Digital Subcarrier Multiplexing: Enabling Software-Configurable Optical Networks
Dave Welch, Antonio Napoli, Johan Bäck, S. Buggaveeti, Carlos Castro, Aaron Chase, Xi Chen, Vince Dominic, T. Duthel, Tobias A. Eriksson, Sezer Erkılınç, Peter Evans, Chris Fludger, Ben Foo, Thomas Frost, P. Gavrilovič, Steven Hand, Aditya Kakkar, A. Kumpera, V. Lal, Robert Maher, Fábio Luiz Navarro Marques, Fady Masoud, A. Mathur, Ray Milano, Miguel Iglesias Olmedo, Magnus Olson, D. Pavinski, João Pedro, Amir Rashidinejad, Parmijit Samra, Warren Sande, Azmina Somani, Han Sun, Norman Swenson, Huan-Shang Tsai, Amin Yekani, Jiaming Zhang, M. Ziari
Abstract
The various topologies, traffic patterns and cost targets of optical networks have prevented the deployment of end-to-end solutions across multi-domains, and the optimization of the network as a whole.

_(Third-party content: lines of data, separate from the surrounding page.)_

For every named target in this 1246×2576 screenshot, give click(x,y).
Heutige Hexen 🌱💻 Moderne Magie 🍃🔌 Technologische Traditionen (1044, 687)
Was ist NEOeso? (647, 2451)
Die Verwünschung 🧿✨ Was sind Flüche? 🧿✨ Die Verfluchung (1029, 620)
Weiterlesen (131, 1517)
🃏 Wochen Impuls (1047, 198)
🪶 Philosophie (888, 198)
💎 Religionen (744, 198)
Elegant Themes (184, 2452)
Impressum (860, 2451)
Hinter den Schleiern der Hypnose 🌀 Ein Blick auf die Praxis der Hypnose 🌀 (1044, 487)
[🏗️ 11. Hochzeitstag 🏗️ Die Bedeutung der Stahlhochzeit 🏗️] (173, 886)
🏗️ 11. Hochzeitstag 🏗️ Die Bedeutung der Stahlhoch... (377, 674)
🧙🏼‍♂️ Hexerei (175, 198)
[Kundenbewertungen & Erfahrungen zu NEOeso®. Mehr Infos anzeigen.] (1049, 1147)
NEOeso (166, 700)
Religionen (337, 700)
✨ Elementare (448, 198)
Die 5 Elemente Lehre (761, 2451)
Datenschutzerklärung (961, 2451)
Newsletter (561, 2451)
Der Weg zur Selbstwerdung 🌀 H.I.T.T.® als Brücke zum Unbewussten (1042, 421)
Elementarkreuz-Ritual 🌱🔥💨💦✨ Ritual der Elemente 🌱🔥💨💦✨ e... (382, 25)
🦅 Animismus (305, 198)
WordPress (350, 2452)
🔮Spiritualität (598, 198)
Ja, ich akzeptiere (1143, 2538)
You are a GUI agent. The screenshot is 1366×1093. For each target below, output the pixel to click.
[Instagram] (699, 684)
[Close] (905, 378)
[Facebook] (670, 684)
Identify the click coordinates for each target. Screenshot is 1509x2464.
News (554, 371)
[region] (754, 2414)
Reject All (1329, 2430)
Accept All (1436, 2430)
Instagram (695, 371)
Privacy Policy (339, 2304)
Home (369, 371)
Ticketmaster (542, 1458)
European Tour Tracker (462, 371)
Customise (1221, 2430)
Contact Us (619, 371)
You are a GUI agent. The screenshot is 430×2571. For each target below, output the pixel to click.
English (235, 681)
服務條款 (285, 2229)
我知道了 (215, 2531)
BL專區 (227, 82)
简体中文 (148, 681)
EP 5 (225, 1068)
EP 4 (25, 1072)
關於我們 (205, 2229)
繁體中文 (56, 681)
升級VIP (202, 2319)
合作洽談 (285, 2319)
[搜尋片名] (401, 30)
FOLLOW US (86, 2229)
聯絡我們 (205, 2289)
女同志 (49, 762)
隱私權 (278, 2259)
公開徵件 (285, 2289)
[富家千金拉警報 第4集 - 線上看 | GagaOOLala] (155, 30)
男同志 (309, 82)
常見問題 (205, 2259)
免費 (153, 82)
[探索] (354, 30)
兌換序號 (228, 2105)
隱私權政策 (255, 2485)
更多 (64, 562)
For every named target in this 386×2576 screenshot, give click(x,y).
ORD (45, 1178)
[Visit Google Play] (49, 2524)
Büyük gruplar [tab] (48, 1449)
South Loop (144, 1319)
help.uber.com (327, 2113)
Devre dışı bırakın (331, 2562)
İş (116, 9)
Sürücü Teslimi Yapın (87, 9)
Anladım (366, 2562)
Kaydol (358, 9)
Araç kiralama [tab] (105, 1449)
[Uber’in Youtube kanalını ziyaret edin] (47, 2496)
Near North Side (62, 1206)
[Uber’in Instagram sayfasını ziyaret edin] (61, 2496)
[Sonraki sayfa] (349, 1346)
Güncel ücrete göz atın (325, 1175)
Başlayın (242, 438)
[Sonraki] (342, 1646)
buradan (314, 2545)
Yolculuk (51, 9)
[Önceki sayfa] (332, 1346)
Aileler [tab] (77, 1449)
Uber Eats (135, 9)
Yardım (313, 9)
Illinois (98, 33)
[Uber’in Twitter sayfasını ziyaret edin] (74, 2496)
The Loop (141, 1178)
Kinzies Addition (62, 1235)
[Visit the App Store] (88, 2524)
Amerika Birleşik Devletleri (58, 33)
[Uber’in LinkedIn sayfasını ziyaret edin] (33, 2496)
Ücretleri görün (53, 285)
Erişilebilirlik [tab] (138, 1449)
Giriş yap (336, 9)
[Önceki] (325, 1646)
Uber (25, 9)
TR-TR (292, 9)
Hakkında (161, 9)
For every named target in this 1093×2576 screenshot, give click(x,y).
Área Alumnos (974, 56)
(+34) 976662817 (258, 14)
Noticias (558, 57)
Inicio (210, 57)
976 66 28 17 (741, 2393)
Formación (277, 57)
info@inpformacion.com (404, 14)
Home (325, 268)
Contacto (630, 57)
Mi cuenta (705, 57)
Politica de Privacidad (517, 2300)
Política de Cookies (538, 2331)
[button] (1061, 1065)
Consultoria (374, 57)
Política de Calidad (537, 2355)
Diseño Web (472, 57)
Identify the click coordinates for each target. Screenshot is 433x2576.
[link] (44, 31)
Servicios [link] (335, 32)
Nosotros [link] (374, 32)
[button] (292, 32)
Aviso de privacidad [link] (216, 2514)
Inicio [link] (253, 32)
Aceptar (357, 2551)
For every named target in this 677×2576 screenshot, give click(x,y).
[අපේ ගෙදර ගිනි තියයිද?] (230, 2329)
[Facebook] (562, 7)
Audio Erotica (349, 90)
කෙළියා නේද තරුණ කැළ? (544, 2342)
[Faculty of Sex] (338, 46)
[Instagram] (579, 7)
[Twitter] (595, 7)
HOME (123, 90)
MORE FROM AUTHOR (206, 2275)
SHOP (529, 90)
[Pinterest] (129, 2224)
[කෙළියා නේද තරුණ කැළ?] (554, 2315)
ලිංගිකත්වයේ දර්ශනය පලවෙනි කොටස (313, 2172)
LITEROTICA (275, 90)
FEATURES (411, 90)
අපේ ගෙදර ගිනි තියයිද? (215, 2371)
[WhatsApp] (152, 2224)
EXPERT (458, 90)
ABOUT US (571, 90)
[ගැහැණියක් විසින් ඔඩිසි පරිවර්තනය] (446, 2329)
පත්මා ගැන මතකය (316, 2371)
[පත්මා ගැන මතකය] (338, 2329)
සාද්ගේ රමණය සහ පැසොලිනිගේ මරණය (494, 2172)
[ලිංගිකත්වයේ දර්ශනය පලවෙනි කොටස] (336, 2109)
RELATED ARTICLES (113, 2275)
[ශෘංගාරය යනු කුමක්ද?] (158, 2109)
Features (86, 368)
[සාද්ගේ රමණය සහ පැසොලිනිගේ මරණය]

The consequent limitations in flexibility, scalability, and adaptability of optical networks will become increasingly important with new applications, such as 5G/6G. Coherent transceivers based on digital subcarrier multiplexing (DSCM) are proposed to address these current constraints. In particular, DSCM allows (i) the design of high-capacity point-to-point (P2P) and -multipoint (P2MP) optical networks; (ii) simplified aggregation with passive optics; and (iii) connections between low- and high-speed transceivers. Furthermore, DSCM-based networks reduce the number of opto-electro-opto stages, halve the number of bookended transceivers, and provide a better match for existing hub-and-spoke (H&S) traffic patterns in fast-growing and dynamic access/metro segments. A DSCM-based transceiver will pave the way for the deployment of next-generation flexible, adaptable, and scalable software-configurable optical networks. Key steps and elements to realize this solution are laid out, and promising applications outlined. The first real-time experimental results of coherent P2MP transceivers are presented.